(Beginning of PAGE TEXT)

WASHINGTON — Today, alongside law enforcement leaders in Atlanta, Georgia, Secretary Yellen announced that the U.S. Department of the Treasury’s Office of Foreign Assets Control (OFAC) has sanctioned eight Mexico-based targets affiliated with La Nueva Familia Michoacana drug cartel for trafficking fentanyl, cocaine, and methamphetamine into the United States. In addition to narcotics trafficking, La Nueva Familia Michoacana smuggles migrants from Mexico into the United States. La Nueva Familia Michoacana is one of the most powerful and violent cartels in Mexico and has become a priority focus of the Mexican government in recent years. 

Concurrently, Treasury’s Financial Crimes Enforcement Network (FinCEN) issued a Supplemental Advisory to highlight critical new information to help U.S. banks and other financial institutions guard against activity associated with the illicit fentanyl supply chain. The advisory includes new trends and red flags that can be indicators of activity associated with the procurement of precursor chemicals and manufacturing equipment used for the synthesis of illicit fentanyl and other synthetic opioids. Reporting from financial institutions of suspected financial transactions involving illicit fentanyl and narcotics trafficking plays a key role in law enforcement investigations and Treasury’s sanctions efforts globally.

“The opioid crisis, and especially the rise of synthetic opioids like fentanyl, has devastated communities and claimed the lives of hundreds of thousands of Americans. President Biden and I are committed to using every tool we have to target illicit fentanyl and its precursor chemicals so we can disrupt these deadly supply chains,” said Secretary of the Treasury Janet L. Yellen. “Treasury has unique capabilities and expertise to target the financial flows of these cartels who are poisoning our communities, and going after them is a top priority for me and the Department.”

(End of PAGE TEXT)
(Beginning of GIVEN MATERIAL)

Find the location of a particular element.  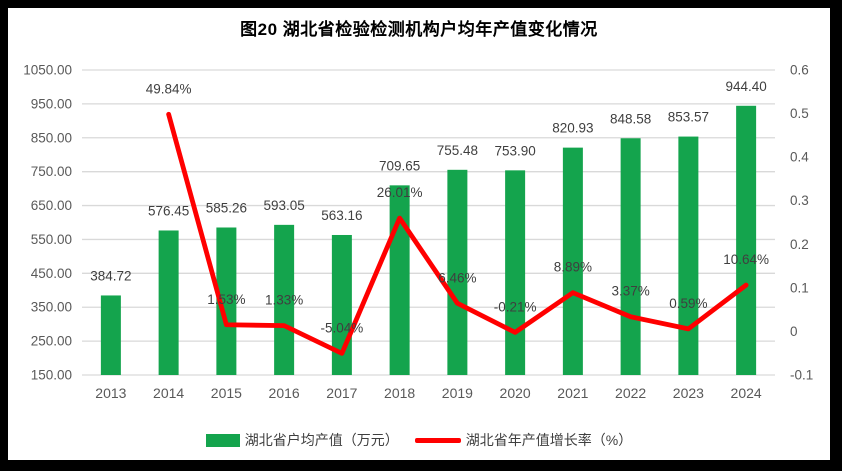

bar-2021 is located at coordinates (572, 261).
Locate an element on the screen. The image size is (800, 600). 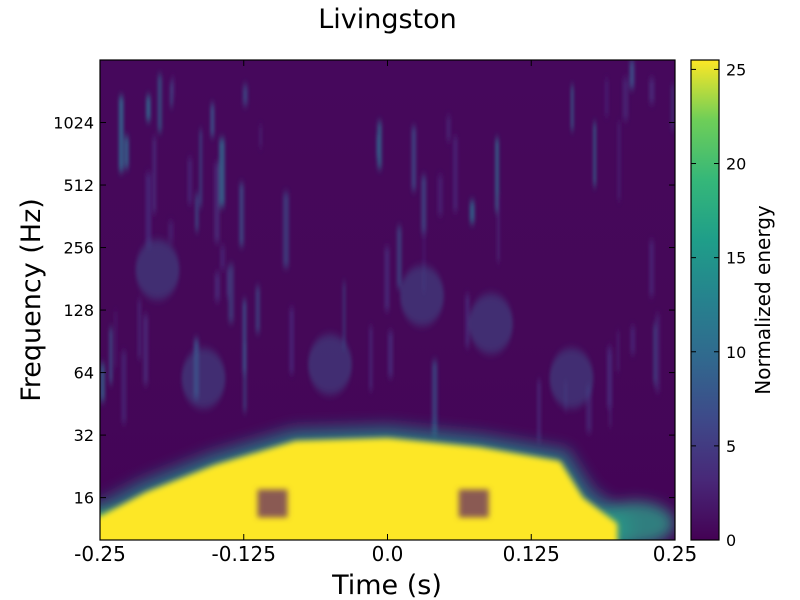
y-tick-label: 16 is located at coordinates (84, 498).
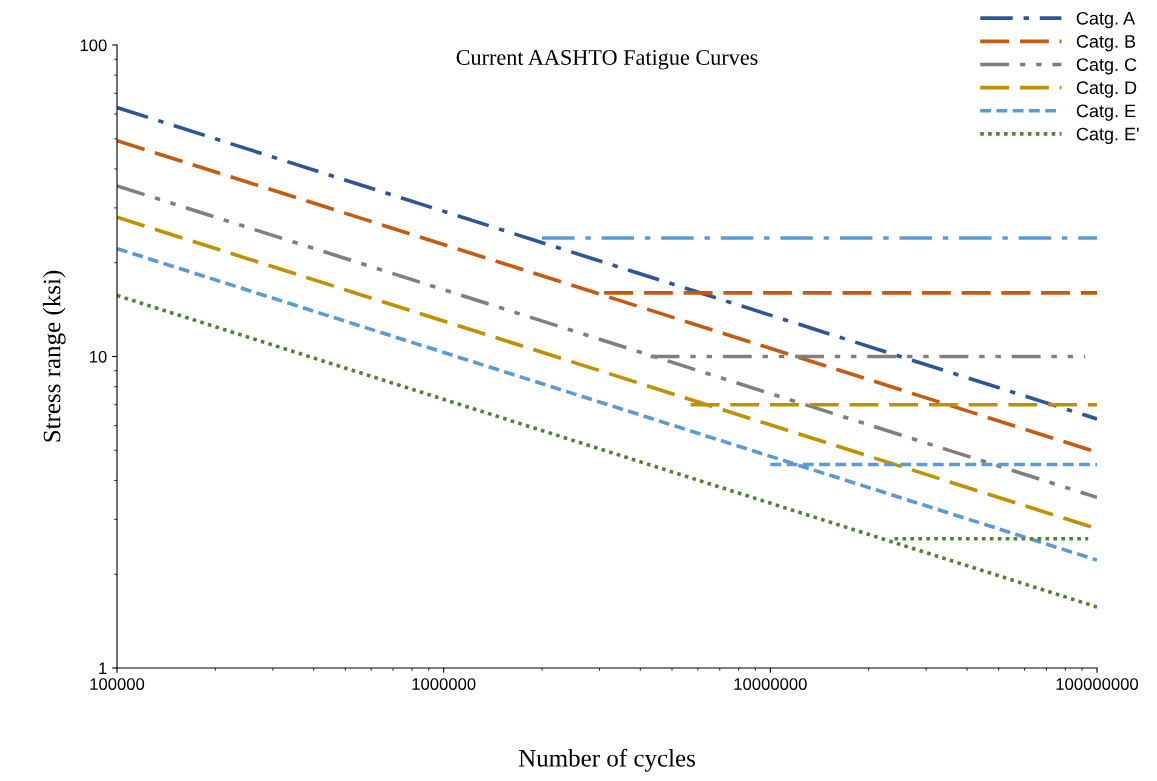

(End of GIVEN MATERIAL)

- [WHAT NEEDS TO BE DONE]: Extend the Treasury press release on sanctions against La Nueva Familia Michoacana, picking up after Secretary Yellen's quoted statement.

- [RESPONSE]:
Treasury plays a leading role in countering the trafficking of fentanyl and other illicit drugs as part of President Biden’s Unity Agenda, leveraging its expertise to fight illicit financing and financial crimes to disrupt the flows of money that criminal organizations rely on to operate. Over the past two years, Treasury has sanctioned more than 250 targets for involvement in drug trafficking activities at all stages of the supply chain, from major cartel leaders to under-the-radar labs, transportation networks, and chemical suppliers. Last year, Secretary Yellen launched the Counter-Fentanyl Strike Force, which brings together Treasury’s expertise and resources in fighting financial crime, led by the Office of Terrorism and Financial Intelligence (TFI) and IRS Criminal Investigation (CI). Secretary Yellen has also engaged with international partners to combat fentanyl trafficking, including during her travel to Mexico last year. In April, Secretary Yellen also announced the launch of an exchange with the People’s Republic of China to enhance cooperating in combatting money laundering associated with drug trafficking and other crime.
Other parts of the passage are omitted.